CN110596009B - High-sensitivity large-area laser ultrasonic imaging method - Google Patents

Abstract

The invention discloses a high-sensitivity large-area laser ultrasonic imaging method which can realize the back mode rapid laser ultrasonic imaging with simple structure, high sensitivity and large field of view. The invention selects the micro-lens array made of the piezoelectric material with high optical transmittance as the laser micro-focusing unit and the ultrasonic signal receiving unit, skillfully realizes the coaxial, confocal and integrated structure of optical and acoustic paths, eliminates the optical or acoustic multi-reflection type excitation or receiving structure, effectively improves the efficiency of laser ultrasonic excitation and the receiving sensitivity and signal-to-noise ratio, is easier to realize the miniaturization and large-area imaging of the laser ultrasonic lens, and is expected to be applied to the fields of biological identification, medical subcutaneous blood vessel imaging, material nondestructive detection and the like.

Description

High-sensitivity large-area laser ultrasonic imaging method

Technical Field

The invention relates to an imaging method, in particular to a high-sensitivity large-area laser ultrasonic imaging method which is suitable for the fields of biological blood vessel imaging, identity recognition, nondestructive inspection of material subsurface and the like.

Background

The laser ultrasonic imaging technology is a novel nondestructive testing technology, can realize high-resolution medical or industrial detection of hundreds of micrometers to dozens of nanometers, has higher resolution and requires lower laser energy to nano focus level in a microscopic imaging mode, so that an optical excitation path and an acoustic detection path of the laser ultrasonic imaging technology generally need a coaxial confocal structure to improve the laser ultrasonic excitation and detection efficiency.

The common scheme is that a light-transmitting and sound-reflecting (or sound-transmitting and light-reflecting) element is added in a light path, and a coaxial confocal structure for laser ultrasonic excitation and detection is realized through multiple optical or acoustic reflections; in another scheme, the ultrasonic detector with a hollow structure is specially processed, and the light path is incident from the hollow structure of the ultrasonic detector. However, the existing schemes above all have the disadvantages of increased optical or acoustic reflection loss, reduced receiving area of the acoustic detector, high processing difficulty and the like, so that the sensitivity of laser ultrasonic excitation and receiving is reduced, and the volume and complexity of the system are increased by the mechanical scanning structure.
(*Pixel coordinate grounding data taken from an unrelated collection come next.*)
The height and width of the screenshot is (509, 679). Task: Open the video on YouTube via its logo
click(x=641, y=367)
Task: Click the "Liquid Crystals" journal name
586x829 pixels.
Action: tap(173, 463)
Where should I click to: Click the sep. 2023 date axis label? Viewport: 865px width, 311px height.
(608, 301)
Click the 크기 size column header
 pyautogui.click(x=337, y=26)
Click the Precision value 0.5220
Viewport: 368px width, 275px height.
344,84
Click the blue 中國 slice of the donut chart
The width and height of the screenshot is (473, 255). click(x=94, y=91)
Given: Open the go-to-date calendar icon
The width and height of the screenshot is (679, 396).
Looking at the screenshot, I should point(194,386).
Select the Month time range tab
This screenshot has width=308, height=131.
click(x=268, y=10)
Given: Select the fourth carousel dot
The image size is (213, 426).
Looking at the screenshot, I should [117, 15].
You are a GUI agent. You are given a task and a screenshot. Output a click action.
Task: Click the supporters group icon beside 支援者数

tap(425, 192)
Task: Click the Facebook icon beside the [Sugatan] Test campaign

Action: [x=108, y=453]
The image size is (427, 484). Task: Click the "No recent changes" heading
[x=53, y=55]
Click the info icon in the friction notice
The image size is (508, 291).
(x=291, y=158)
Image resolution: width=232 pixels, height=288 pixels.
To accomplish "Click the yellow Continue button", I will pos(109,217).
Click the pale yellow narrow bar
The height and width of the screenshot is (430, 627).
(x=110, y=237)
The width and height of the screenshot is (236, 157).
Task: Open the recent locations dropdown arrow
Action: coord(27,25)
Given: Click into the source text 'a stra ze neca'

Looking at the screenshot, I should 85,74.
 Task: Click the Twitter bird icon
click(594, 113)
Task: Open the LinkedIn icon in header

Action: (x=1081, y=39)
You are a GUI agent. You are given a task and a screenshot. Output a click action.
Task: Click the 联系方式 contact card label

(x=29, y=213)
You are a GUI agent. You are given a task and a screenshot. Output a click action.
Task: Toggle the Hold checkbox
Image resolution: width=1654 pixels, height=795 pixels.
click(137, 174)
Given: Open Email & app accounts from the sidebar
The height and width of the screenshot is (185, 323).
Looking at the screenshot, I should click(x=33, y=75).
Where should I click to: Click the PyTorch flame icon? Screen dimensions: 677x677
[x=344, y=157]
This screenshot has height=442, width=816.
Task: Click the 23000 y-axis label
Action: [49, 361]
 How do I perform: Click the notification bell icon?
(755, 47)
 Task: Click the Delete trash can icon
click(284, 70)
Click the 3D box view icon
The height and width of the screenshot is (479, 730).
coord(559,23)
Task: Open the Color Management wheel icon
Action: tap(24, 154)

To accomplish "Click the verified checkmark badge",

On the other hand, the above structure greatly limits the size of the imaging scanning area, greatly reduces the real-time performance of the system regardless of optical scanning or mechanical scanning, and generally acquires laser ultrasonic signals in the whole depth propagation time period, so that the total data volume is huge, and the rapid and large-area laser ultrasonic imaging is difficult to realize.

Disclosure of Invention

In order to solve the problems, the invention provides a high-sensitivity large-area laser ultrasonic imaging method, which applies a micro-lens array made of a piezoelectric material with high optical transmittance to a laser ultrasonic excitation and receiving structure for high-resolution laser ultrasonic imaging, and can realize a simple structure with coaxial, confocal and small integration of optical and acoustic paths.

In order to achieve the above object, the present invention comprises the following steps:

s1: the light source emits a pulse or modulated collimated light beam, after the light beam penetrates through the micro-lens array made of the piezoelectric material with high optical transmittance, the light beam is subjected to micro-focusing by each micro-lens array element of the micro-lens array and irradiates on a sample to be detected to generate a laser ultrasonic signal;

s2: the laser ultrasonic signals are received by each micro-lens array element of the micro-lens array in a back mode, and after passing through the signal preprocessing module, the extreme values of the laser ultrasonic signals received by each micro-lens array element are read in a row-column addressing mode and stored in a computer;

s3: the laser ultrasonic signal extremum received by each micro lens array element is directly projected and imaged, so that large-area, two-dimensional and rapid laser ultrasonic imaging of the optical absorption difference of the tested sample is realized.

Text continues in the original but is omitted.